[Saved entries]
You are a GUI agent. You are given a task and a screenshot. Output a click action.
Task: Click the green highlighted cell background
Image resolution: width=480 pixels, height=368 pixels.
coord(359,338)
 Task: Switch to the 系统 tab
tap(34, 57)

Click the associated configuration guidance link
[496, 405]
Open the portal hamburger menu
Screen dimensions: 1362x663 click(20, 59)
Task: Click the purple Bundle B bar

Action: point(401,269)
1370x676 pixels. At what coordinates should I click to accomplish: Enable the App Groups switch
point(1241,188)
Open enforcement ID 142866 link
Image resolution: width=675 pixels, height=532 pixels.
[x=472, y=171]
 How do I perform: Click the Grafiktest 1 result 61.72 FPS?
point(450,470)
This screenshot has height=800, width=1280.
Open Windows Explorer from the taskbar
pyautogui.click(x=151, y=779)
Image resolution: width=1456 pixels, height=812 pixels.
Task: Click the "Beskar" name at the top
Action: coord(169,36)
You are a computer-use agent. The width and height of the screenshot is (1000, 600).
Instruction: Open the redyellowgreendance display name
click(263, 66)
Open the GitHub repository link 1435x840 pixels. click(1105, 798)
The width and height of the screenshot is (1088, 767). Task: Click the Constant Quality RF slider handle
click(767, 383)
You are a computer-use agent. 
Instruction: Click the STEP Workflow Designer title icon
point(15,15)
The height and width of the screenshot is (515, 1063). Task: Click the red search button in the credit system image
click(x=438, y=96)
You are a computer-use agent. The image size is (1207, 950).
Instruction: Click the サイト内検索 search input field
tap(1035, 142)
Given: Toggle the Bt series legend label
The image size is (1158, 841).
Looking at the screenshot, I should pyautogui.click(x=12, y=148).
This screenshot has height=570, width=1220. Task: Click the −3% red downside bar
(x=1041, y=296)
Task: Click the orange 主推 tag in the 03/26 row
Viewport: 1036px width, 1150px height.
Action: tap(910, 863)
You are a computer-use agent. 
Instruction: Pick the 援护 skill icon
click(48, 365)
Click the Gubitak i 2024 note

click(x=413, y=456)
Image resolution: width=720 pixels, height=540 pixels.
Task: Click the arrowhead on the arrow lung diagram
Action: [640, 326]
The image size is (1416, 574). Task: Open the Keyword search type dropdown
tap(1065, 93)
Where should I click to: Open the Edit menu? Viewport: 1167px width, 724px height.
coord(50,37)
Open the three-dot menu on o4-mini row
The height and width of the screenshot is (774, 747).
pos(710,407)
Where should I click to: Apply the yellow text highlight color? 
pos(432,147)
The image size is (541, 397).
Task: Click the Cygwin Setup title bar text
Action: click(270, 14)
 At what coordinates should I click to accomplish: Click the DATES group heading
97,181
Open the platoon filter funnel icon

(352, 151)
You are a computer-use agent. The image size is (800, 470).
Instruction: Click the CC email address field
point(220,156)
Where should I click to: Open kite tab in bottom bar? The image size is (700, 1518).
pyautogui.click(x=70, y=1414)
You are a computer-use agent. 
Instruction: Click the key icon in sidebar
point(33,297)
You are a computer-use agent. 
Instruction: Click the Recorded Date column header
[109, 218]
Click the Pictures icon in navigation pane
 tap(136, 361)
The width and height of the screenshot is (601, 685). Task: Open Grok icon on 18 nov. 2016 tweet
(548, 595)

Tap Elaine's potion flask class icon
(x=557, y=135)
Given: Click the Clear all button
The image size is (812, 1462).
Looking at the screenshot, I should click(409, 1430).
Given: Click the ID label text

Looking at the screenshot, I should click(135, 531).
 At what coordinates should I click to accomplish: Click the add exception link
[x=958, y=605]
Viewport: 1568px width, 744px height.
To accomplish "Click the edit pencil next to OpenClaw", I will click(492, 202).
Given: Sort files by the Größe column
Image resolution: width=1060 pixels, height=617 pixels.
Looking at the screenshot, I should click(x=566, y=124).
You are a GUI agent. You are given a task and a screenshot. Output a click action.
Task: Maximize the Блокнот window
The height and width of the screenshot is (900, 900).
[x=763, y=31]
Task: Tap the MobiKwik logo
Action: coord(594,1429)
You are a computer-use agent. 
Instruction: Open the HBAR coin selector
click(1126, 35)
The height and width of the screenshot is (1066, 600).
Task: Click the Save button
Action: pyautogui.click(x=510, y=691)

→ What to produce
Every record above must appear again in the answer, unchanged.

→ Task response
You are a GUI agent. You are given a task and a screenshot. Output a click action.
Task: Click the green highlighted cell background
Image resolution: width=480 pixels, height=368 pixels.
coord(359,338)
 Task: Switch to the 系统 tab
tap(34, 57)

Click the associated configuration guidance link
[496, 405]
Open the portal hamburger menu
Screen dimensions: 1362x663 click(20, 59)
Task: Click the purple Bundle B bar

Action: point(401,269)
1370x676 pixels. At what coordinates should I click to accomplish: Enable the App Groups switch
point(1241,188)
Open enforcement ID 142866 link
Image resolution: width=675 pixels, height=532 pixels.
[x=472, y=171]
 How do I perform: Click the Grafiktest 1 result 61.72 FPS?
point(450,470)
This screenshot has height=800, width=1280.
Open Windows Explorer from the taskbar
pyautogui.click(x=151, y=779)
Image resolution: width=1456 pixels, height=812 pixels.
Task: Click the "Beskar" name at the top
Action: coord(169,36)
You are a computer-use agent. The width and height of the screenshot is (1000, 600).
Instruction: Open the redyellowgreendance display name
click(263, 66)
Open the GitHub repository link 1435x840 pixels. click(1105, 798)
The width and height of the screenshot is (1088, 767). Task: Click the Constant Quality RF slider handle
click(767, 383)
You are a computer-use agent. 
Instruction: Click the STEP Workflow Designer title icon
point(15,15)
The height and width of the screenshot is (515, 1063). Task: Click the red search button in the credit system image
click(x=438, y=96)
You are a computer-use agent. The image size is (1207, 950).
Instruction: Click the サイト内検索 search input field
tap(1035, 142)
Given: Toggle the Bt series legend label
The image size is (1158, 841).
Looking at the screenshot, I should pyautogui.click(x=12, y=148).
This screenshot has height=570, width=1220. Task: Click the −3% red downside bar
(x=1041, y=296)
Task: Click the orange 主推 tag in the 03/26 row
Viewport: 1036px width, 1150px height.
Action: tap(910, 863)
You are a computer-use agent. 
Instruction: Pick the 援护 skill icon
click(48, 365)
Click the Gubitak i 2024 note

click(x=413, y=456)
Image resolution: width=720 pixels, height=540 pixels.
Task: Click the arrowhead on the arrow lung diagram
Action: [640, 326]
The image size is (1416, 574). Task: Open the Keyword search type dropdown
tap(1065, 93)
Where should I click to: Open the Edit menu? Viewport: 1167px width, 724px height.
coord(50,37)
Open the three-dot menu on o4-mini row
The height and width of the screenshot is (774, 747).
pos(710,407)
Where should I click to: Apply the yellow text highlight color? 
pos(432,147)
The image size is (541, 397).
Task: Click the Cygwin Setup title bar text
Action: click(270, 14)
 At what coordinates should I click to accomplish: Click the DATES group heading
97,181
Open the platoon filter funnel icon

(352, 151)
You are a computer-use agent. The image size is (800, 470).
Instruction: Click the CC email address field
point(220,156)
Where should I click to: Open kite tab in bottom bar? The image size is (700, 1518).
pyautogui.click(x=70, y=1414)
You are a computer-use agent. 
Instruction: Click the key icon in sidebar
point(33,297)
You are a computer-use agent. 
Instruction: Click the Recorded Date column header
[109, 218]
Click the Pictures icon in navigation pane
 tap(136, 361)
The width and height of the screenshot is (601, 685). Task: Open Grok icon on 18 nov. 2016 tweet
(548, 595)

Tap Elaine's potion flask class icon
(x=557, y=135)
Given: Click the Clear all button
The image size is (812, 1462).
Looking at the screenshot, I should click(409, 1430).
Given: Click the ID label text

Looking at the screenshot, I should click(135, 531).
 At what coordinates should I click to accomplish: Click the add exception link
[x=958, y=605]
Viewport: 1568px width, 744px height.
To accomplish "Click the edit pencil next to OpenClaw", I will click(492, 202).
Given: Sort files by the Größe column
Image resolution: width=1060 pixels, height=617 pixels.
Looking at the screenshot, I should click(x=566, y=124).
You are a GUI agent. You are given a task and a screenshot. Output a click action.
Task: Maximize the Блокнот window
The height and width of the screenshot is (900, 900).
[x=763, y=31]
Task: Tap the MobiKwik logo
Action: coord(594,1429)
You are a computer-use agent. 
Instruction: Open the HBAR coin selector
click(1126, 35)
The height and width of the screenshot is (1066, 600).
Task: Click the Save button
Action: pyautogui.click(x=510, y=691)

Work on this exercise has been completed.